2. Ribbed-rod antenna (see Figure 14.1, d) consists of a series of parallel metal disks located along the axis of the antenna. For mounting disks serves a metal rod. For the formation of a HE ₁₁ wave , a pathogen can be applied in the form of a horn or a symmetrical vibrator perpendicular to the axis of the antenna, and the back radiation of the antenna in the latter case is eliminated by a disk - reflector.

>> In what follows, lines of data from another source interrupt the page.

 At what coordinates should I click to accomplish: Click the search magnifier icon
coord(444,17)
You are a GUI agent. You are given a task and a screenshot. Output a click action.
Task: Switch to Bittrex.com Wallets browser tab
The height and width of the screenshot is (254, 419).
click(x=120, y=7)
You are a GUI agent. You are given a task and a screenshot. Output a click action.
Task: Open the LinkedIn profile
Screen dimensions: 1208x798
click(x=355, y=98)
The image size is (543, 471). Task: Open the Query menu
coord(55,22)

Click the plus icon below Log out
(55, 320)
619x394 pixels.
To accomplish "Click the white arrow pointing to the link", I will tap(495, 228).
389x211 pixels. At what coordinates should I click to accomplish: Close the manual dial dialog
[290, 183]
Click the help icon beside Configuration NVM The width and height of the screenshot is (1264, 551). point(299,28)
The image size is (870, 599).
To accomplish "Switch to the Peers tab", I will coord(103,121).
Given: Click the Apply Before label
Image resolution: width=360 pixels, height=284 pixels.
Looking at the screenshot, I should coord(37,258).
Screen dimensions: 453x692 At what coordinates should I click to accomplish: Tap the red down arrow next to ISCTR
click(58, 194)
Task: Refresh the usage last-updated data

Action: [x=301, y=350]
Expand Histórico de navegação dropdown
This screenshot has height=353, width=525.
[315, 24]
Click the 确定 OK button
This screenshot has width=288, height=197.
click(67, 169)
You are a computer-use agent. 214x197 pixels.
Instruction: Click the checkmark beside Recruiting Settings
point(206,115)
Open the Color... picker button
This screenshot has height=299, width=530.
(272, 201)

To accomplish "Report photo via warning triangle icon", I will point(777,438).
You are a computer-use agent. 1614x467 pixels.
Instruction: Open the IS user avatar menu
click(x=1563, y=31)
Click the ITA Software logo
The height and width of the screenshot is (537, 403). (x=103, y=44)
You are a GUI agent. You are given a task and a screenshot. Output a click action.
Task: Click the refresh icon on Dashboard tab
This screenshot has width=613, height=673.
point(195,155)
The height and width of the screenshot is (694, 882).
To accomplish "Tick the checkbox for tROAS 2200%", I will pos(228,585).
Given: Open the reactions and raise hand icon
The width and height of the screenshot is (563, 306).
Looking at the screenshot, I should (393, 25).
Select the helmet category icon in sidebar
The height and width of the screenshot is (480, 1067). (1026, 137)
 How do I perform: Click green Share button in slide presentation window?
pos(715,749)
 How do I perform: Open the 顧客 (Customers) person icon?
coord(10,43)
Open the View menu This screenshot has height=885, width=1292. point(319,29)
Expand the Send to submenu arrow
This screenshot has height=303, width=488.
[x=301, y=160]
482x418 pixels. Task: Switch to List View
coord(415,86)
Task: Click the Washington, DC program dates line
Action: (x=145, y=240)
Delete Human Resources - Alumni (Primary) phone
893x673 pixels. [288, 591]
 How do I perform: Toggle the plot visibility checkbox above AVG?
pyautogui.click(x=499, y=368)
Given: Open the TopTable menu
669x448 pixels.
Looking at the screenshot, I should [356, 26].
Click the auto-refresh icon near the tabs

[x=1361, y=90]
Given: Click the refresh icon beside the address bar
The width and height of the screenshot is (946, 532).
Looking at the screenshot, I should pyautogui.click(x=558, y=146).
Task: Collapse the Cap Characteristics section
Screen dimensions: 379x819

The calculation of the electrical parameters of a ribbed-rod antenna is performed similarly to the calculation of the parameters of a dielectric rod antenna. The values ​​necessary for calculating the phase velocity of a surface wave propagating along a ribbed rod are given in the literature [1].

It should be noted that the ribbed-rod antenna can be considered as a director antenna, in which round disks play the role of passive vibrators. Since these discs are “thick,” the ribbed-rod antenna is more range in directional properties than a conventional director antenna. The range of a ribbed rod antenna in coordination with the power line depends on the type of pathogen.

Ribbed-rod antennas are used on centimeter, decimeter and meter waves. In the latter case, to reduce weight and sail can drive discs made of mesh or perforated sheet material.

Disk antennas surface waves.

Flat linear and rod antennas of surface waves are one-way directional antennas. In contrast, surface-wave disk antennas (see Fig. 14.1. D, e) are non-directional in the plane of the disk and have a directionality in the plane containing the axis of symmetry of the disk.

A cylindrical surface wave propagates from a pathogen located in the center of the antenna to the periphery of the disk. If you mentally break a disk into a number of sectors, then each of them can be viewed as a longitudinally radiating antenna of surface waves, the main lobe of which is directed towards the movement of the surface wave and is somewhat inclined from the metal substrate (due to the finite dimensions of the disk). DN of the whole antenna has the form of an oblate torus.

The antenna guide is manufactured in the form of either a dielectric or a ribbed metal disk, the thickness of which decreases to the periphery to match the antenna with free space.

To calculate the DN of the disk antenna, determine the preliminary phase velocity of the surface wave, and then calculate the radiation field of the circular aperture of the antenna.

The use of surface wave antennas.

A distinctive feature of surface wave antennas is the small thickness of the guide, which makes it possible to use them as low-protruding (low-power) or non-protruding antennas. It is known, for example, the use of a linear plane antenna as a glide antenna built flush into the landing strip at the aerodrome.

Widely used surface wave antennas on aircraft. In this case, the skin of the aircraft plays the role of a metal substrate. The location of the antenna can significantly affect its directional properties. Rod antennas to reduce drag are installed along the longitudinal axis of the aircraft, usually in its nose or tail. Rod antennas are also used as irradiators of mirror antennas.

In conclusion, we note that the lack of surface wave antennas is a relatively large level of side lobes. Antennas with a dielectric guide have noticeable losses, and as the wavelength increases, their weight increases dramatically. To reduce weight, rod dielectric antennas of hollow (tubular) construction are sometimes used.